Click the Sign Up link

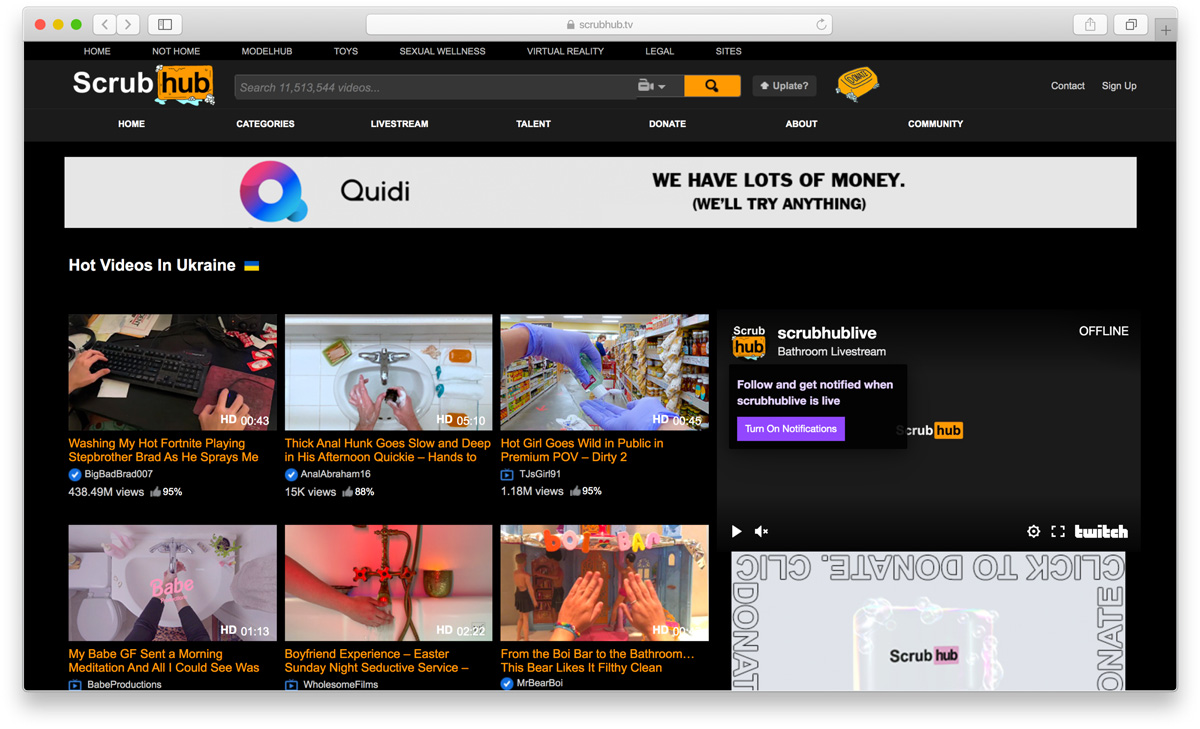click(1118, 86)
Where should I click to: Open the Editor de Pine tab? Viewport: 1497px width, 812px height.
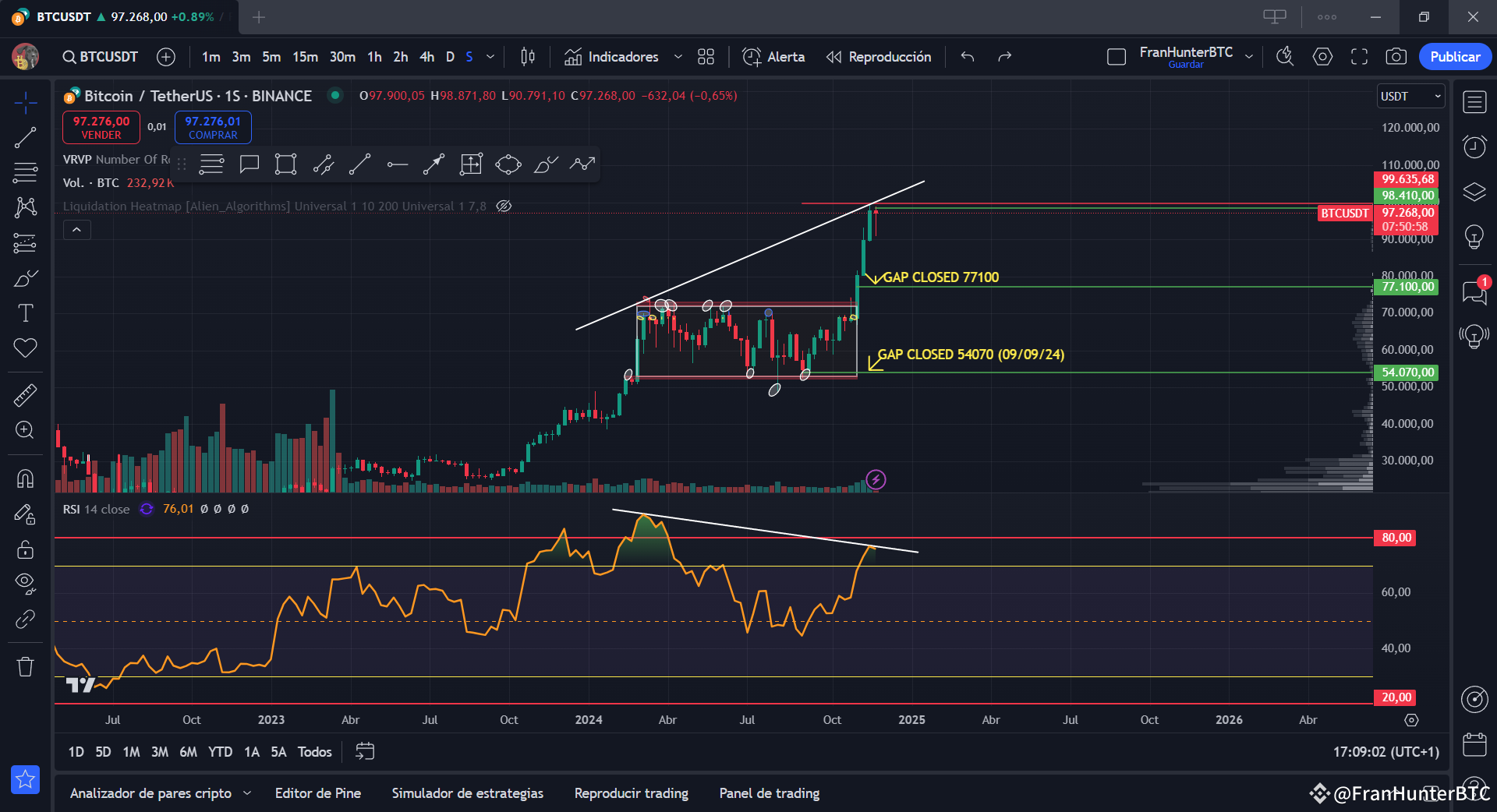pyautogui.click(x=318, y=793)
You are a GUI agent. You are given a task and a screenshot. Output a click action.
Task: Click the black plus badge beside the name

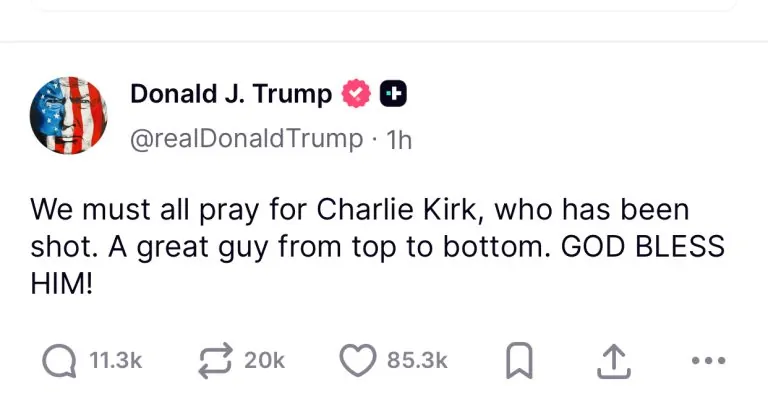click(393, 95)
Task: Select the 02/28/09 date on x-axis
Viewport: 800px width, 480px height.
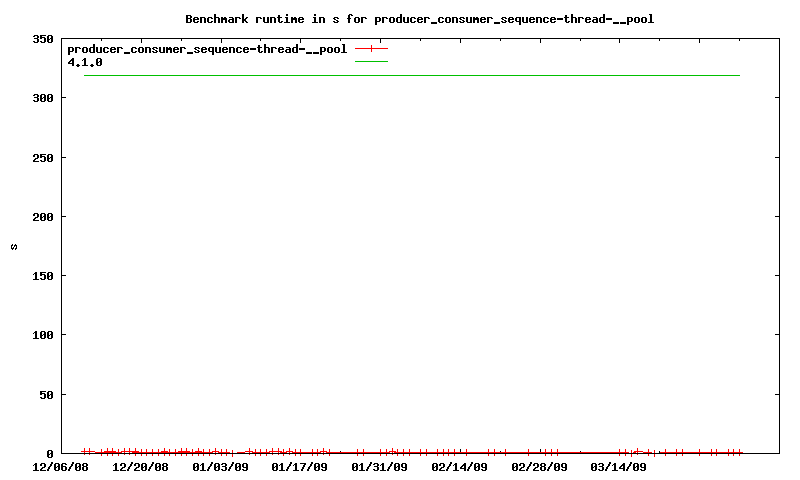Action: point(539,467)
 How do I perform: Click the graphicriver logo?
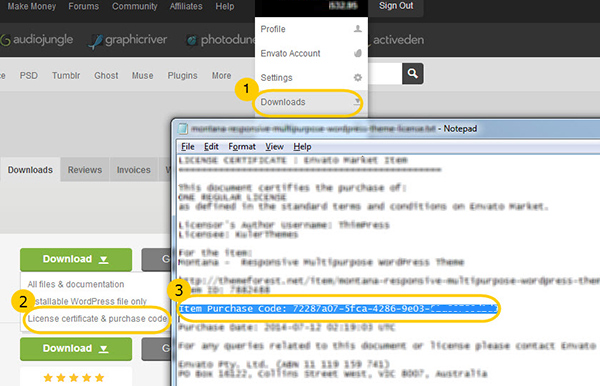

● ● ● ● ● ● ●

*WORK TO COMPLETE*:
Only the lines from the one with "You are a GUI" through the final line of the entries belong in the answer, set down exactly, with both ends included and no pictures.

*ANSWER TO THE EXERCISE*:
You are a GUI agent. You are given a task and a screenshot. Output a click action.
Task: Click the black plus badge beside the name

click(393, 95)
Task: Select the 02/28/09 date on x-axis
Viewport: 800px width, 480px height.
Action: point(539,467)
 How do I perform: Click the graphicriver logo?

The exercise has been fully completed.